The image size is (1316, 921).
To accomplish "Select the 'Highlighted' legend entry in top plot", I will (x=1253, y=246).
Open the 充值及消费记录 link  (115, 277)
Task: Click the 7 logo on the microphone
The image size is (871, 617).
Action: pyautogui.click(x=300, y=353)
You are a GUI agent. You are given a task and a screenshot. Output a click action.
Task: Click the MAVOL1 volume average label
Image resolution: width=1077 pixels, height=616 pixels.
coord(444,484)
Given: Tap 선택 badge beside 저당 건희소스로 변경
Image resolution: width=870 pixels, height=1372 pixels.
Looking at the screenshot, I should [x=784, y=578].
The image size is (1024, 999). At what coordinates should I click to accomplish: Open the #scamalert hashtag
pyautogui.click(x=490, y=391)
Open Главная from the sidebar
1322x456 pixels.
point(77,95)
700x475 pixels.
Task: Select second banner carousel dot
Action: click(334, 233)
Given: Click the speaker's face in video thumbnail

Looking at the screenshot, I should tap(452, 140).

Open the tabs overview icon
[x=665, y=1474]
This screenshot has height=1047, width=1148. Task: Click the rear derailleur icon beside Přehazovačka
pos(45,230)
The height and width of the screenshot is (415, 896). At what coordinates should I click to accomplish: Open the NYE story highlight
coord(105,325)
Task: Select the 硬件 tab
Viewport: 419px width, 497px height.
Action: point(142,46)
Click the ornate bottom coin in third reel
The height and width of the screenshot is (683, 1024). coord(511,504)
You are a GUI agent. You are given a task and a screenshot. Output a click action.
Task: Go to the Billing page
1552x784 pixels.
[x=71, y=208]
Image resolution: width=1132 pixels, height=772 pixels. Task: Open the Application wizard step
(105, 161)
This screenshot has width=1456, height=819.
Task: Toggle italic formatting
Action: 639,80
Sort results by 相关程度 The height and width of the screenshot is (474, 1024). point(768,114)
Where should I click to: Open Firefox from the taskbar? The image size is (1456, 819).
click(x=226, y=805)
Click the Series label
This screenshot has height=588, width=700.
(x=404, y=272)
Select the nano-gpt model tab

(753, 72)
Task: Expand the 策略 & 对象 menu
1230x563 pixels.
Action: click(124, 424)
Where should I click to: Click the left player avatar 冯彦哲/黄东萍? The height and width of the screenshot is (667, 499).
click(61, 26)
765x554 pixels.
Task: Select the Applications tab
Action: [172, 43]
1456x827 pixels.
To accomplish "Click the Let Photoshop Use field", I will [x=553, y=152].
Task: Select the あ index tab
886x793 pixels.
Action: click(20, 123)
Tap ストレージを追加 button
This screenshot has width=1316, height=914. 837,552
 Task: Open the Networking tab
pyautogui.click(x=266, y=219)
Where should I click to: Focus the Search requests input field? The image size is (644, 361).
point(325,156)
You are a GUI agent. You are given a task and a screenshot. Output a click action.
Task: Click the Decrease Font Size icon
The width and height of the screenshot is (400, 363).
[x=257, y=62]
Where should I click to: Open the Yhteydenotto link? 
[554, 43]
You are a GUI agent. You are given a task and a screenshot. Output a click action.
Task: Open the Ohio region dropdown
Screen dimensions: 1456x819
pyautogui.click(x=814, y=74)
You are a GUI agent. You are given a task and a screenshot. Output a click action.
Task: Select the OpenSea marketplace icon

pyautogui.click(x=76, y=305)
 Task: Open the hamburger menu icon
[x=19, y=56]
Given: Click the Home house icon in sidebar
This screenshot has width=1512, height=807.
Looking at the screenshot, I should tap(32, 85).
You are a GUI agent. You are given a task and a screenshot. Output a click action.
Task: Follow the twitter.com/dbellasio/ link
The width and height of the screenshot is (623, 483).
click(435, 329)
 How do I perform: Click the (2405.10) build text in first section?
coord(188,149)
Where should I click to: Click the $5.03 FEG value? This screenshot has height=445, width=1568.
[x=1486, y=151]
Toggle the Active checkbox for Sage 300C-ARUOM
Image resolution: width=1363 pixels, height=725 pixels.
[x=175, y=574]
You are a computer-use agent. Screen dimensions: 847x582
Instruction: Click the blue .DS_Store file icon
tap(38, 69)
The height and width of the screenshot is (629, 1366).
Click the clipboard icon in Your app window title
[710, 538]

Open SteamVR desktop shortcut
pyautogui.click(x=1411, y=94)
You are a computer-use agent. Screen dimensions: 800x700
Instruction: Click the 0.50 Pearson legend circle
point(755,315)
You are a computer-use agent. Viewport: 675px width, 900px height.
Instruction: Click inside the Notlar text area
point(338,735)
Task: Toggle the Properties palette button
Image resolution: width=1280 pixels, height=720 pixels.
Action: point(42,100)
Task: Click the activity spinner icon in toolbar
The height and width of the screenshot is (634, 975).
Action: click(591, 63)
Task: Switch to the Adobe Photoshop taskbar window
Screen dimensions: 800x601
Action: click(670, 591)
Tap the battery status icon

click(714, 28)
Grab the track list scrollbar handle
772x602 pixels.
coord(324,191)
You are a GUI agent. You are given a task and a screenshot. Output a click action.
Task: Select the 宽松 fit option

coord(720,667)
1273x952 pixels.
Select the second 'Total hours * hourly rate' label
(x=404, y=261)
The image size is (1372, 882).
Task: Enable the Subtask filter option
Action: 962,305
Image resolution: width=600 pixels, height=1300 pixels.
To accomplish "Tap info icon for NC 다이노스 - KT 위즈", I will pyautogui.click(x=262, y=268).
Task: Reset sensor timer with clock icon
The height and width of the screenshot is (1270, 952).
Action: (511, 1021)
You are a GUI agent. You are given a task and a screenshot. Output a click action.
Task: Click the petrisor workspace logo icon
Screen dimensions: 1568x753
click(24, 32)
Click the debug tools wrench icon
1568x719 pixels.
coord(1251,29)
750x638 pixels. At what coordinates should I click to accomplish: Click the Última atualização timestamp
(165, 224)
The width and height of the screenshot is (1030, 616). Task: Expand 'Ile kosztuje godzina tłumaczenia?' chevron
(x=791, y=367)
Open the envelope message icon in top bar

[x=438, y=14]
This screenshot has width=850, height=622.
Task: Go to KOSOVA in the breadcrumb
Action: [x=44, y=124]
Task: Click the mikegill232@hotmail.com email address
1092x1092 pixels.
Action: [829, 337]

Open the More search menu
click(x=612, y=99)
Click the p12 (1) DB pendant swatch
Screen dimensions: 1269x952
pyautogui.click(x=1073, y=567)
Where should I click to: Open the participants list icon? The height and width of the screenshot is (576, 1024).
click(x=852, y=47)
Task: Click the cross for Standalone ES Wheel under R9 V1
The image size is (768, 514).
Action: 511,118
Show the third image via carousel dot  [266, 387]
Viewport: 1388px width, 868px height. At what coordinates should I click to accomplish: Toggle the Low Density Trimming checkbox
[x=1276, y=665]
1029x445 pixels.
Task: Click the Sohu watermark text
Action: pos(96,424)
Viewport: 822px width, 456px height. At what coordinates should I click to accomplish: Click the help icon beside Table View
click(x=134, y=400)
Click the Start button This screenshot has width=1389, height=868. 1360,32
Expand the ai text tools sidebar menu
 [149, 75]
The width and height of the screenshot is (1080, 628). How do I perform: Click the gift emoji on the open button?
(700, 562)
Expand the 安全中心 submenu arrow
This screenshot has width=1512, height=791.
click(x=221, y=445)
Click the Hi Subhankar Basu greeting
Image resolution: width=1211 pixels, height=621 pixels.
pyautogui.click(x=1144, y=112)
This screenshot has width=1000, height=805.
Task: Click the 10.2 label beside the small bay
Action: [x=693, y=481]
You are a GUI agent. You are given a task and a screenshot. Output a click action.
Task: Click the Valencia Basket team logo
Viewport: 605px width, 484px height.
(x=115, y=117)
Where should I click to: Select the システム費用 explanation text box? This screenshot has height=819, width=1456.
####################
*Exercise brief*
Could you print all of the data above again, line for line, with nothing changed?

*Solution to this task*
The image size is (1316, 921).
To accomplish "Select the 'Highlighted' legend entry in top plot", I will (x=1253, y=246).
Open the 充值及消费记录 link  (115, 277)
Task: Click the 7 logo on the microphone
The image size is (871, 617).
Action: pyautogui.click(x=300, y=353)
You are a GUI agent. You are given a task and a screenshot. Output a click action.
Task: Click the MAVOL1 volume average label
Image resolution: width=1077 pixels, height=616 pixels.
coord(444,484)
Given: Tap 선택 badge beside 저당 건희소스로 변경
Image resolution: width=870 pixels, height=1372 pixels.
Looking at the screenshot, I should [x=784, y=578].
The image size is (1024, 999). At what coordinates should I click to accomplish: Open the #scamalert hashtag
pyautogui.click(x=490, y=391)
Open Главная from the sidebar
1322x456 pixels.
point(77,95)
700x475 pixels.
Task: Select second banner carousel dot
Action: click(334, 233)
Given: Click the speaker's face in video thumbnail

Looking at the screenshot, I should tap(452, 140).

Open the tabs overview icon
[x=665, y=1474]
This screenshot has height=1047, width=1148. Task: Click the rear derailleur icon beside Přehazovačka
pos(45,230)
The height and width of the screenshot is (415, 896). At what coordinates should I click to accomplish: Open the NYE story highlight
coord(105,325)
Task: Select the 硬件 tab
Viewport: 419px width, 497px height.
Action: point(142,46)
Click the ornate bottom coin in third reel
The height and width of the screenshot is (683, 1024). coord(511,504)
You are a GUI agent. You are given a task and a screenshot. Output a click action.
Task: Go to the Billing page
1552x784 pixels.
[x=71, y=208]
Image resolution: width=1132 pixels, height=772 pixels. Task: Open the Application wizard step
(105, 161)
This screenshot has width=1456, height=819.
Task: Toggle italic formatting
Action: 639,80
Sort results by 相关程度 The height and width of the screenshot is (474, 1024). point(768,114)
Where should I click to: Open Firefox from the taskbar? The image size is (1456, 819).
click(x=226, y=805)
Click the Series label
This screenshot has height=588, width=700.
(x=404, y=272)
Select the nano-gpt model tab

(753, 72)
Task: Expand the 策略 & 对象 menu
1230x563 pixels.
Action: click(124, 424)
Where should I click to: Click the left player avatar 冯彦哲/黄东萍? The height and width of the screenshot is (667, 499).
click(61, 26)
765x554 pixels.
Task: Select the Applications tab
Action: [172, 43]
1456x827 pixels.
To accomplish "Click the Let Photoshop Use field", I will [x=553, y=152].
Task: Select the あ index tab
886x793 pixels.
Action: click(20, 123)
Tap ストレージを追加 button
This screenshot has width=1316, height=914. 837,552
 Task: Open the Networking tab
pyautogui.click(x=266, y=219)
Where should I click to: Focus the Search requests input field? The image size is (644, 361).
point(325,156)
You are a GUI agent. You are given a task and a screenshot. Output a click action.
Task: Click the Decrease Font Size icon
The width and height of the screenshot is (400, 363).
[x=257, y=62]
Where should I click to: Open the Yhteydenotto link? 
[554, 43]
You are a GUI agent. You are given a task and a screenshot. Output a click action.
Task: Open the Ohio region dropdown
Screen dimensions: 1456x819
pyautogui.click(x=814, y=74)
You are a GUI agent. You are given a task and a screenshot. Output a click action.
Task: Select the OpenSea marketplace icon

pyautogui.click(x=76, y=305)
 Task: Open the hamburger menu icon
[x=19, y=56]
Given: Click the Home house icon in sidebar
This screenshot has width=1512, height=807.
Looking at the screenshot, I should tap(32, 85).
You are a GUI agent. You are given a task and a screenshot. Output a click action.
Task: Follow the twitter.com/dbellasio/ link
The width and height of the screenshot is (623, 483).
click(435, 329)
 How do I perform: Click the (2405.10) build text in first section?
coord(188,149)
Where should I click to: Click the $5.03 FEG value? This screenshot has height=445, width=1568.
[x=1486, y=151]
Toggle the Active checkbox for Sage 300C-ARUOM
Image resolution: width=1363 pixels, height=725 pixels.
[x=175, y=574]
You are a computer-use agent. Screen dimensions: 847x582
Instruction: Click the blue .DS_Store file icon
tap(38, 69)
The height and width of the screenshot is (629, 1366).
Click the clipboard icon in Your app window title
[710, 538]

Open SteamVR desktop shortcut
pyautogui.click(x=1411, y=94)
You are a computer-use agent. Screen dimensions: 800x700
Instruction: Click the 0.50 Pearson legend circle
point(755,315)
You are a computer-use agent. Viewport: 675px width, 900px height.
Instruction: Click inside the Notlar text area
point(338,735)
Task: Toggle the Properties palette button
Image resolution: width=1280 pixels, height=720 pixels.
Action: point(42,100)
Task: Click the activity spinner icon in toolbar
The height and width of the screenshot is (634, 975).
Action: click(591, 63)
Task: Switch to the Adobe Photoshop taskbar window
Screen dimensions: 800x601
Action: click(670, 591)
Tap the battery status icon

click(714, 28)
Grab the track list scrollbar handle
772x602 pixels.
coord(324,191)
You are a GUI agent. You are given a task and a screenshot. Output a click action.
Task: Select the 宽松 fit option

coord(720,667)
1273x952 pixels.
Select the second 'Total hours * hourly rate' label
(x=404, y=261)
The image size is (1372, 882).
Task: Enable the Subtask filter option
Action: 962,305
Image resolution: width=600 pixels, height=1300 pixels.
To accomplish "Tap info icon for NC 다이노스 - KT 위즈", I will pyautogui.click(x=262, y=268).
Task: Reset sensor timer with clock icon
The height and width of the screenshot is (1270, 952).
Action: (511, 1021)
You are a GUI agent. You are given a task and a screenshot. Output a click action.
Task: Click the petrisor workspace logo icon
Screen dimensions: 1568x753
click(24, 32)
Click the debug tools wrench icon
1568x719 pixels.
coord(1251,29)
750x638 pixels. At what coordinates should I click to accomplish: Click the Última atualização timestamp
(165, 224)
The width and height of the screenshot is (1030, 616). Task: Expand 'Ile kosztuje godzina tłumaczenia?' chevron
(x=791, y=367)
Open the envelope message icon in top bar

[x=438, y=14]
This screenshot has width=850, height=622.
Task: Go to KOSOVA in the breadcrumb
Action: [x=44, y=124]
Task: Click the mikegill232@hotmail.com email address
1092x1092 pixels.
Action: [829, 337]

Open the More search menu
click(x=612, y=99)
Click the p12 (1) DB pendant swatch
Screen dimensions: 1269x952
pyautogui.click(x=1073, y=567)
Where should I click to: Open the participants list icon? The height and width of the screenshot is (576, 1024).
click(x=852, y=47)
Task: Click the cross for Standalone ES Wheel under R9 V1
The image size is (768, 514).
Action: 511,118
Show the third image via carousel dot  [266, 387]
Viewport: 1388px width, 868px height. At what coordinates should I click to accomplish: Toggle the Low Density Trimming checkbox
[x=1276, y=665]
1029x445 pixels.
Task: Click the Sohu watermark text
Action: pos(96,424)
Viewport: 822px width, 456px height. At what coordinates should I click to accomplish: Click the help icon beside Table View
click(x=134, y=400)
Click the Start button This screenshot has width=1389, height=868. 1360,32
Expand the ai text tools sidebar menu
 [149, 75]
The width and height of the screenshot is (1080, 628). How do I perform: Click the gift emoji on the open button?
(700, 562)
Expand the 安全中心 submenu arrow
This screenshot has width=1512, height=791.
click(x=221, y=445)
Click the Hi Subhankar Basu greeting
Image resolution: width=1211 pixels, height=621 pixels.
pyautogui.click(x=1144, y=112)
This screenshot has width=1000, height=805.
Task: Click the 10.2 label beside the small bay
Action: [x=693, y=481]
You are a GUI agent. You are given a task and a screenshot. Output a click action.
Task: Click the Valencia Basket team logo
Viewport: 605px width, 484px height.
(x=115, y=117)
Where should I click to: Select the システム費用 explanation text box? This screenshot has height=819, width=1456.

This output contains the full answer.